With regard to the first, the applicable Collective bargaining agreement (rule of preferential application) does not provide for the right to an indemnified termination of the contract in cases of transfer without change of residence. The WS includes the worker’s right to request the indemnified termination of the contract only when the transfer implies the worker’s change of domicile (article 40.1 WS).Likewise, the WS requires that, in these cases, the measure be based on economic, technical, organizational or production causes, and requires advance notification to the workers’ legal representatives.
In applying these legal provisions, and reiterating its doctrine, the Supreme Court rejects the idea that the worker has the right to terminate the employment relationship and receive compensation for substantial changes in working conditions for this type of transfer. To this effect, the SC puts forward three arguments.
Firstly, the SC considers that Article 40 WS does not apply to transfers without a change of residence. In this case, the transfer, when it does not require a change of residence, is regarded as a case of weak or non-substantial geographical mobility and is interpreted as an expression of the employer’s managerial power. Therefore, the supposed change of work centre from one centre to another, within the same locality, would be excluded from art 40 WS, because they would be considered part of the employer’s ius variandi.
Secondly, the judgment analyses what is understood to be a substantial modification of working conditions, and establishes that, in order to consider a modification as substantial, it must alter and transform the fundamental aspects of the employment relationship, transforming it into a different employment relationship. The non-substantial modifications will be considered as accidental and, therefore, as manifestations of the power of management and of the business ius variandi.

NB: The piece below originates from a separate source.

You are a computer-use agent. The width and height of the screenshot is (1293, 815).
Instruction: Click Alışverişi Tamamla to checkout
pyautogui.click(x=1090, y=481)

Finally, the SC points out that the WS does not impose any requirement on the manifestations of managerial power (e.g. to provide casual reasons or to communicate them to the employees’ representatives), requirements that do apply in the case of transfer with change of residence (Article 40 ET). Therefore, following the reasoning set out in the judgment, it can be concluded that geographical mobility which does not entail a change of domicile falls within the scope of the decisions of the employer’s organisational power , from which, in no case, an action for indemnified termination on the part of the worker can be derived.